De vuelta a México, y al atravesar por un impasse creativo que lo mantenía inquieto e inconforme, reincidió en terapia, esta vez por la vía experimental de la hipnosis inducida. Para ello viajó a Guadalajara a fin de ponerse en manos de un afamado doctor que lo condujo por un singular camino hipnótico que depara la posibilidad de asistir consciente a la develación de los más oscuros rincones de la memoria. Así fue como llegó a la estación más desgarradora de sus recuerdos: la mañana terrible que presenció cómo sacaban el cadáver de su madre tras haberse ahogado en un río durante un fin de semana trágico. Superado el acceso de pánico y dolor, Pitol abandonó el consultorio y poco a poco no sólo sintió un alivio reconfortante, sino acaso la sensación de haber tocado por fin un puerto definitivo, una respuesta convincente a sus pulsos e impulsos, prolongados a lo largo de seis décadas de vida y de errancia creativa. Al día siguiente regresó a casa para darse cuenta que su escritura fluía de nuevo.

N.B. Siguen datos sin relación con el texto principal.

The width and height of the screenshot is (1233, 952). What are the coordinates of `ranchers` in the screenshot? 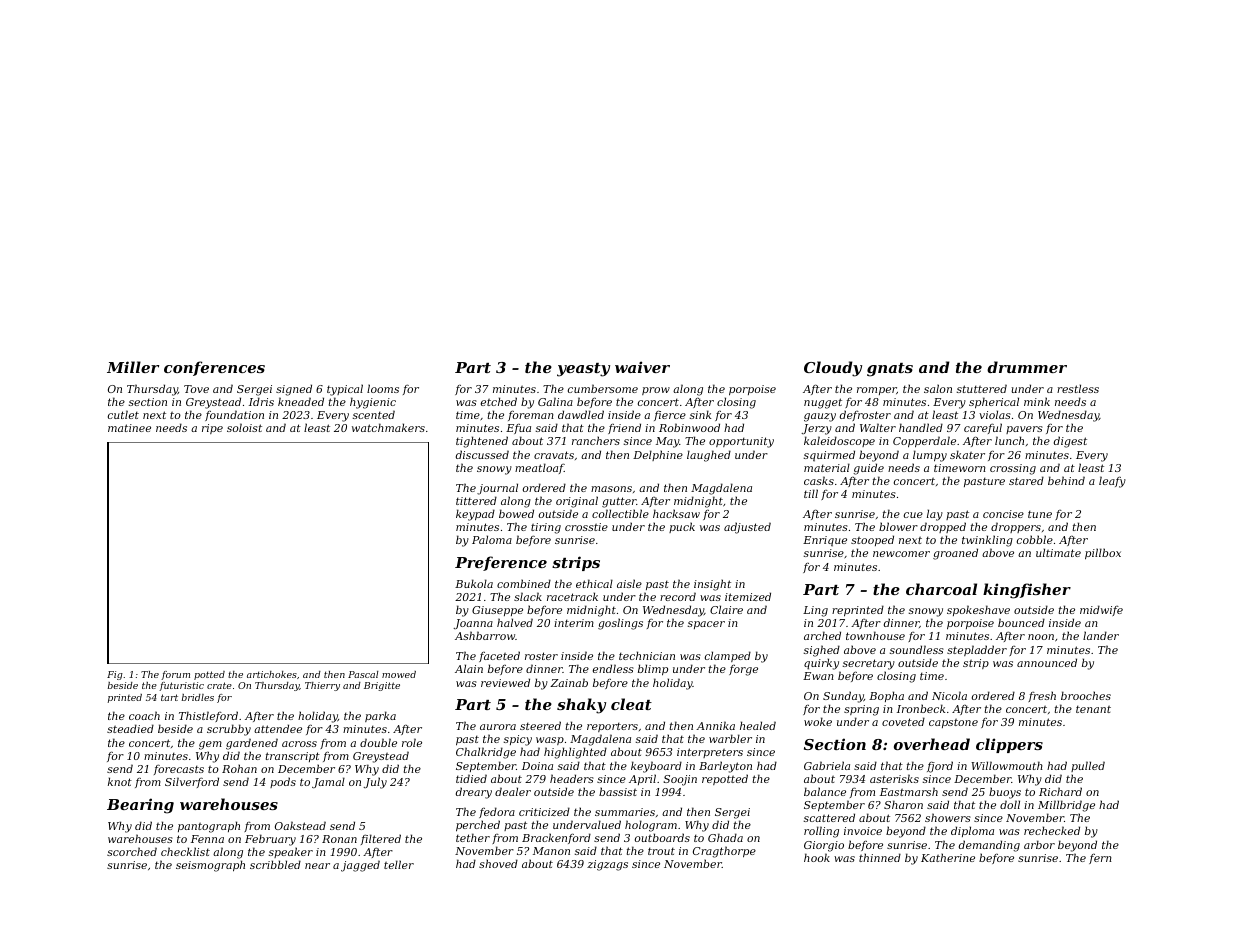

Sergio Pitol, perteneciente a la tercera generación de una familia de emigrantes italianos que eligió la región veracruzana de Huatusco para construir ahí su propia versión de la ribera del Véneto; el autor de una obra compacta y muy explícita en su cartografía intelectual, misma que comprende una docena de volúmenes con cuentos, novelas, ensayos y relatos autobiográficos, traductor políglota y figura central de una generación de narradores y ensayistas que se encontraron a la mitad del siglo para fundar una nueva modernidad en las letras mexicanas, hoy día vive en la ciudad de Jalapa, y lo podemos imaginar sereno, satisfecho, rumiando sin queja su sabiduría literaria y compartiéndola generosamente con sus lectores, amigos y alumnos, al sumar 85 años de vida.